Thursday, September 1st, 2011

Over the last couple of decades, Pyongyang has shown a callous reluctance to part with its foreign currency reserves to acquire the necessary amount of food needed to sustain its population.  The DPRK government has, however, promoted a number of domestic initiatives, some financed locally and others with international assistance, intended to boost regional food security (and decrease individual mobility) which have cost it little in the way of scarce foreign currency.
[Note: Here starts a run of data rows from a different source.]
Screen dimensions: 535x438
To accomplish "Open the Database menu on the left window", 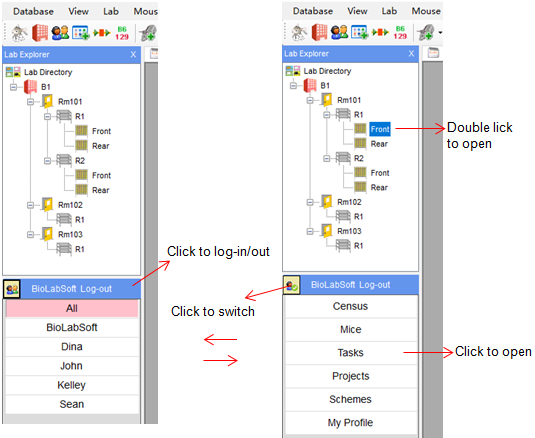I will tap(33, 12).
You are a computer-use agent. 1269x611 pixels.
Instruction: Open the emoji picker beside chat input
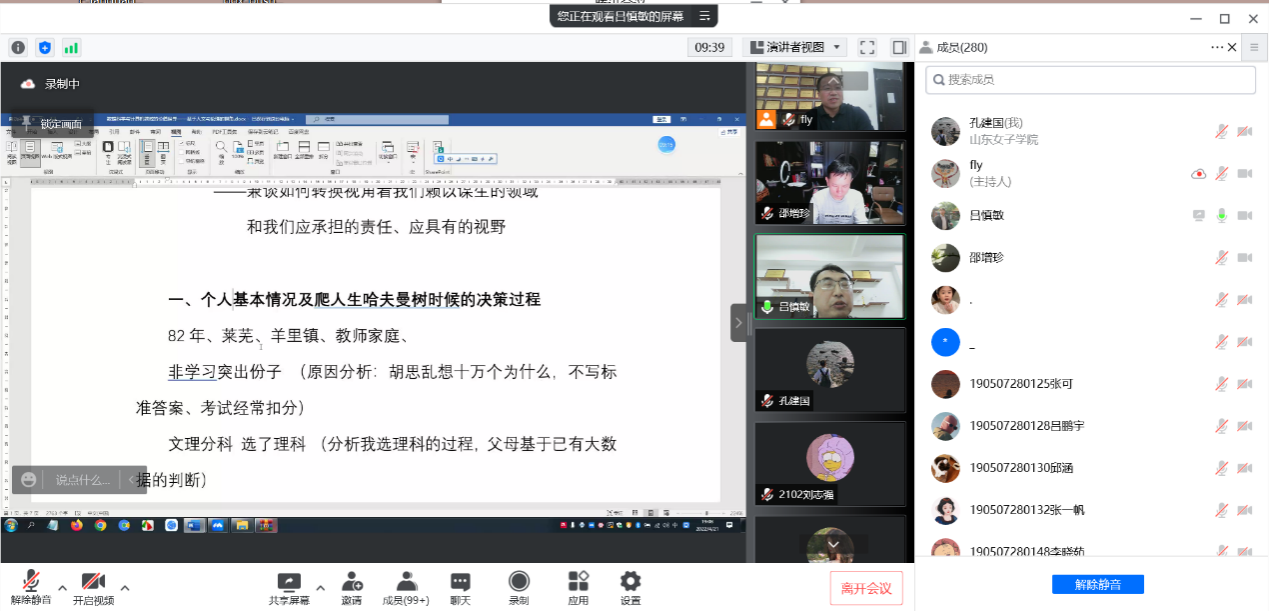29,480
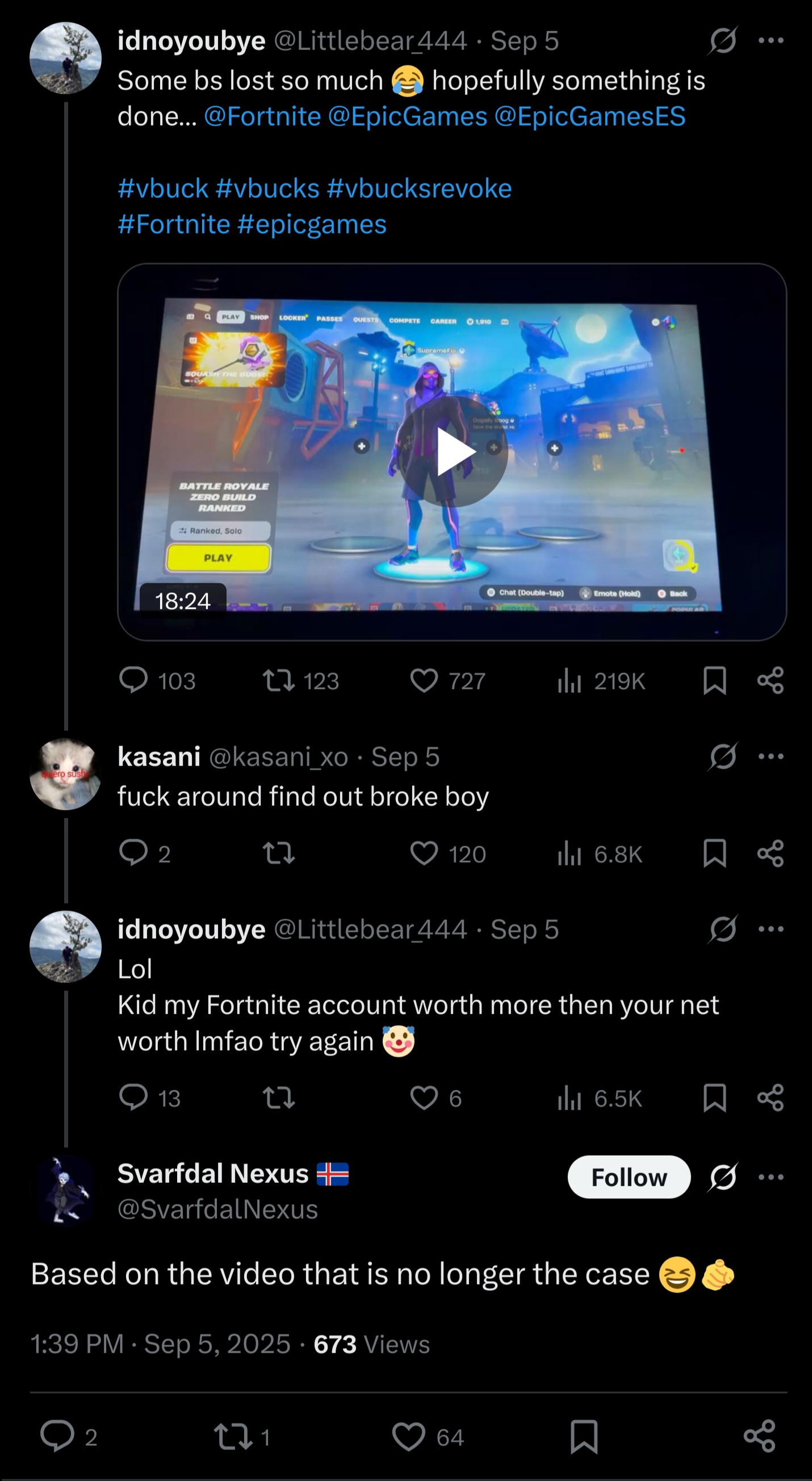Open Svarfdal Nexus profile avatar

pos(65,1191)
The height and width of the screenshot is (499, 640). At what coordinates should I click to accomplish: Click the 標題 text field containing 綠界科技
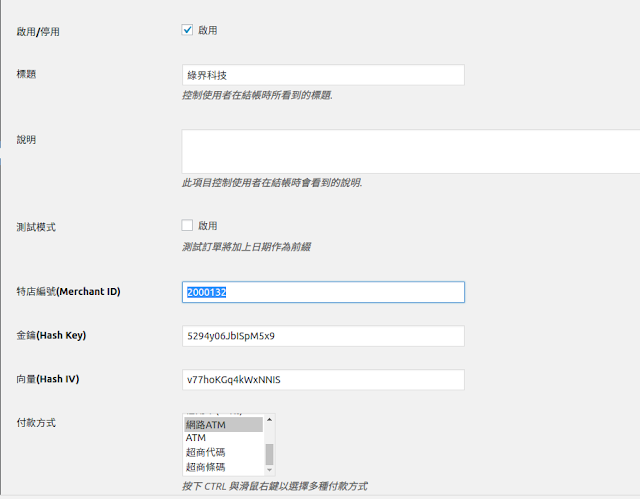point(323,75)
Some of these projects have been previously documented on this web page: The construction of regional fish and fruit farms, as well as large-scale land rezoning, land-reclamation (and here), and sea-scaping projects.

Today the Russian media reports yet another clever idea the North Koreans are pursuing to increase domestic food production: renting farmland in Eastern Russia.  According to RIA Novosti:

A delegation from North Korea, which is facing severe food shortages, has held talks with authorities of the Amur region in Russia’s Far East on leasing land to grow vegetables and grain, a regional official said on Thursday.
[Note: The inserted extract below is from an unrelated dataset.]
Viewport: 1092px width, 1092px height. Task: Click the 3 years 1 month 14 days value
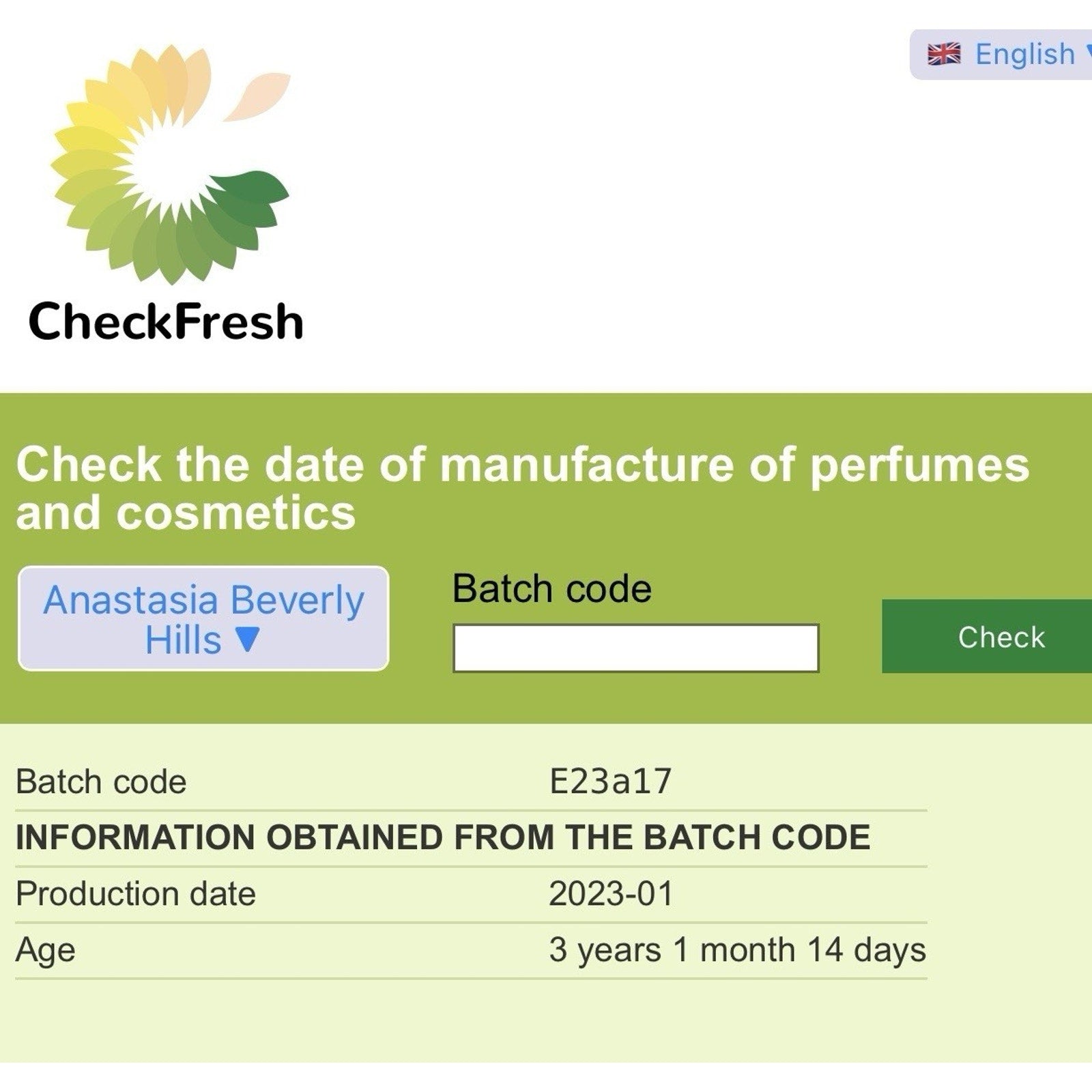coord(737,950)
North Korea plans to rent several hundred thousand hectares of land in the Amur region, which has about 200,000 hectares of idle land in regional, municipal or private ownership.
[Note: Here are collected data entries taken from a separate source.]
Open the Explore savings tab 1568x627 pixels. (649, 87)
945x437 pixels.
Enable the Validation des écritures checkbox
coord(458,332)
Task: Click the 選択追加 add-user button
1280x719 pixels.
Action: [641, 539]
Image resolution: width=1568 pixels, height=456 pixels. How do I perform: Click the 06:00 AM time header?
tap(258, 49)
“The North Korean authorities are planning an unprecedented agricultural project – to create a farm in the Far East to grow soybeans, potatoes, corn and other crops. Everything that Korean citizens need, because the issue of food shortages there are acute from time to time due to land shortages,” the official told RIA Novosti.

North Korean state media said the country’s chronic food problems have been exacerbated by heavy rains in June and July. A tropical storm washed away or inundated 60,000 hectares of land in farm regions.

Amur region minister of foreign economic relations Igor Gorevoi said the land must not be abandoned.

“We are also interested in investment in farm machinery and equipment. Another key condition is that the newly-formed Korean company must be registered in the Amur region, which means tax revenue for the budget,” he said.

The initial lease of the land, which is to be auctioned off, amounts to 50 rubles ($1.70) a year per hectare.

The Korean delegation plans to consider the terms of the lease next week.

North Korean leader Kim Jong-il, whose country faces increasing international isolation because of its nuclear program, visited Russia in August in his own armored train on a rare foreign trip and had talks with Russian President Dmitry Medvedev. Russia then promised to send 50,000 tons of grain to Pyongyang.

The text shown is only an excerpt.